En lançant des services concurrents d'abonnement clé en main destinés aux médias traditionnels et numériques, Apple (AAPL) et Google (GOOG) espèrent les aider à renforcer la rentabilité chancelante de leur présence sur l'internet. Leur stratégie ne convainc toutefois pas les grands éditeurs. Les développeurs d'applications mobiles, eux, y voient un potentiel d'affaires prometteur.

Dévoilant la plateforme One Pass, hier à Berlin, Eric Schmidt, chef de la direction de Google, n'a pas manqué de souligner la présence à ses côtés de trois des sept premiers clients de cette nouvelle solution de paiement en ligne. Leur message: malgré sa position dominante dans la mobilité informatique, Apple n'est pas l'unique solution.

Lancé dans huit pays, dont le Canada, One Pass «permet aux éditeurs de bâtir une solution de paiement sur mesure, par abonnement, par accès gratuit limité ou à la pièce, pour sites web et applications mobiles. Ils peuvent offrir un accès gratuit à leurs abonnés traditionnels. On se charge du reste», a dit M. Schmidt. Pour sa peine, Google perçoit 10% du montant de chaque transaction.
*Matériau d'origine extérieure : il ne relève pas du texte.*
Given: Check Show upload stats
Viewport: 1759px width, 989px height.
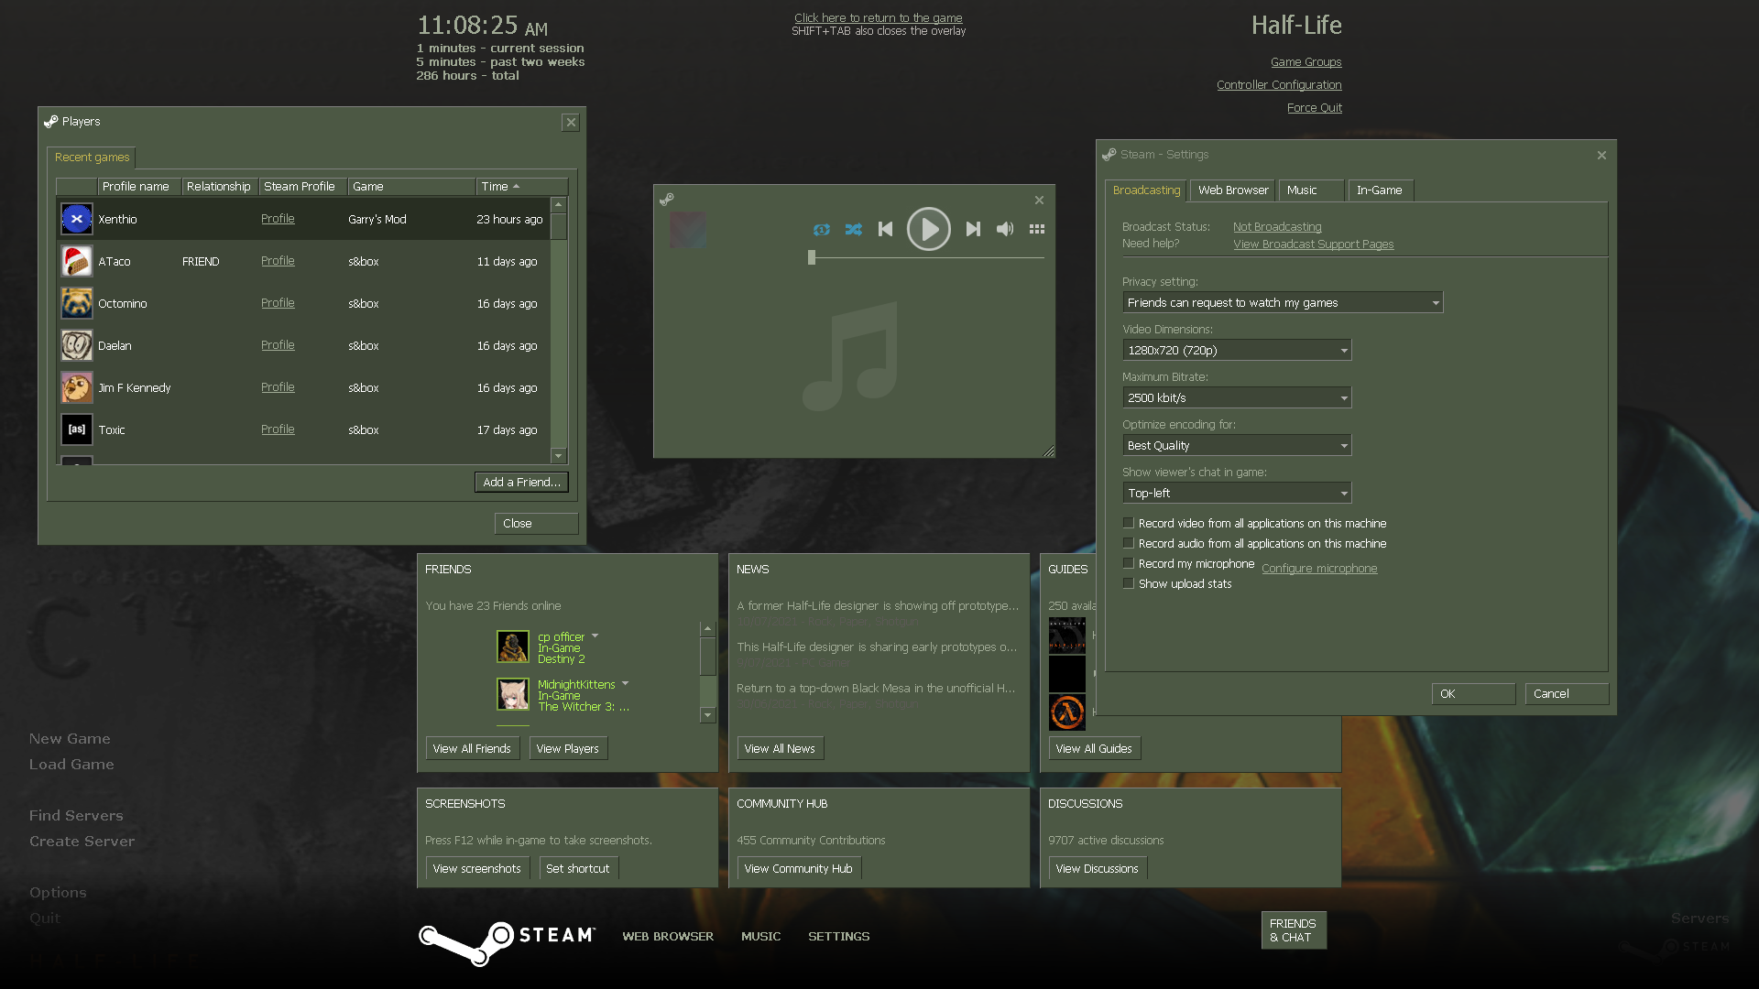Looking at the screenshot, I should click(x=1128, y=583).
Cette annonce survient 24 heures après celle d'Apple, qui a présenté lundi un service similaire de paiement pour iPhone, iPad et autres iPod touch. Apple propose aux créateurs d'utiliser l'infrastructure de paiement de sa boutique iTunes afin de vendre par abonnement, directement dans l'application, leurs produits et services. La société de Cupertino empoche 30% du montant de ces transactions.

Apple laisse par ailleurs l'utilisateur décider s'il confie ou non ses coordonnées au créateur de l'application. One Pass les transmettra automatiquement.

Les éditeurs pas convaincus, les développeurs intrigués

Aussi attrayantes semblent-elles, ces solutions ne convaincront pas les grands éditeurs québécois de magazines, estime David Clerk, éditeur de la revue Protégez-Vous, et vice-président de l'Association québécoise des éditeurs de magazines (AQEM). «Je vois mal un grand éditeur confier la gestion de sa liste d'abonnés à un tiers. Ce sont des outils qui peuvent être plus utiles pour de petits éditeurs, ou des publications dont la marque de commerce n'est pas très forte.»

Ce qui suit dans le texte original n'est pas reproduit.